Meet Cadet Chia-Feng Chiang, Class of 2022

Cadet Chia-Feng Chiang is a Finance major from Changhua, Taiwan. Chiang is a member of the Summerall Guards; he has earned gold stars, and been named to the President’s List, for multiple semesters.

Q. What quote is engraved inside your ring, and what is its significance?

A. “Embrace the suck, keep your head up.”

There has been no easy day since I came to The Citadel. I want to remind myself, that no matter how hard life will be, to remember the days I gave my all to make myself and my family proud.

Q. Who inspired you to begin or continue your journey here at The Citadel?

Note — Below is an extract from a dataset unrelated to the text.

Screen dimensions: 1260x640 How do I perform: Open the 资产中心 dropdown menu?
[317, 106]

A. My parents both work in a welding factory, and they have worked there for almost half of their lives. Watching them work day and night, and even on the weekends, to make sure their children get a good education really motivates me to put my best effort into studying.

Chiang, front right, at a family reunion with grandparents, parents, uncles, aunts, cousins and siblings

Q. In what ways has this institution impacted your life?

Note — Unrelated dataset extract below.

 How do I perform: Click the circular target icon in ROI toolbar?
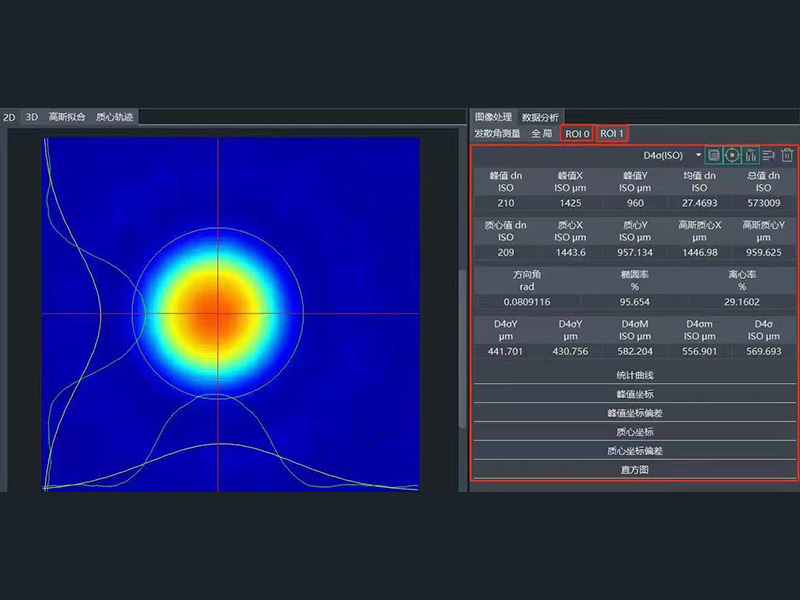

A. The Citadel gives me lots of opportunities to prove myself and let me understand that nothing is impossible.

I had never thought of becoming a rank-holder when I was a knob, because I was afraid that the language barrier would be the biggest problem for me. However, throughout my four-year cadet career at The Citadel, I have experienced multiple leadership positions.

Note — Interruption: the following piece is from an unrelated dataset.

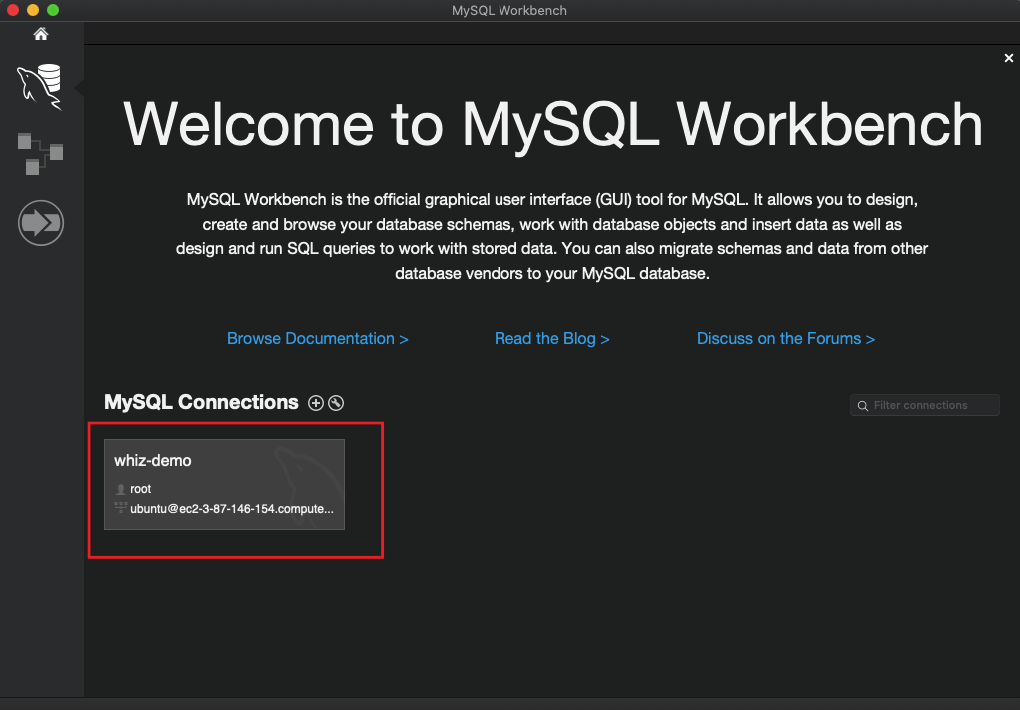Open the Browse Documentation link
The width and height of the screenshot is (1020, 710).
pos(317,339)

Most importantly, I was able to go through the rigorous training and competitive process among other excellent classmates, and I was selected to become a member of the most prestigious club at The Citadel, the Summerall Guards.

I am grateful for all the opportunities that The Citadel has given me to grow and shape me into a leader.

Taiwanese cadets at The Citadel

Q. When you get the opportunity to look down at your ring, what memories will you remember about your experience?

A. One of the memories will likely be of the time I was preparing for international cadet selection. Since the international cadet program is a government-sponsored unit, I had to go through multiple tests and training in order to qualify as a candidate before coming to The Citadel. Apart from the requirements to become a candidate, I also had to perform cadet duties as a freshman in the Taiwanese Army Academy.

Whenever I look down at the ring on my hand, at some point in the future, it will certainly remind me of the countless efforts and commitments that helped me become one of the members of the South Carolina Corps of Cadets.

Chiang, right, and his brother when after reaching the summit of Hehuan Mountain in Taiwan

Q. How will you bring a new meaning to the ring?

A. I will bring a new meaning to the ring by being a good officer in the Taiwanese Army.

I will utilize the leadership skills that I learn at The Citadel to lead the Taiwanese soldiers with humility and develop them into becoming principled leaders.

About The Citadel Class of 2022 Ring Stories

Left to right: MSG Olivia Hime, Regimental Public Affairs NCO, and MAJ Samantha Walton, Regimental Public Affairs Officer, Class of 2022.

The Class of 2022 Ring Presentation Ceremony is Friday, Oct. 1. The stories presented here are the result of the leadership of Regimental Public Affairs officer, Major Samantha Walton, and Regimental Public Affairs Non Commissioned Officer, Cadet Olivia Hime. Both women will also receive their rings and will graduate in May.

Walton, who is from Macon, Georgia, attends The Citadel on an U.S. Army scholarship and will accept a commission to become an officer upon graduating. She is majoring in Political Science.

Hime, who is from Holly Springs, North Carolina, is a junior and a member of The Citadel Honors Program. She is majoring in Biology, has repeatedly earned gold stars and President’s List positions for academic excellence. Hime will graduate in May, a year early, and plans to attend medical school to become a physician.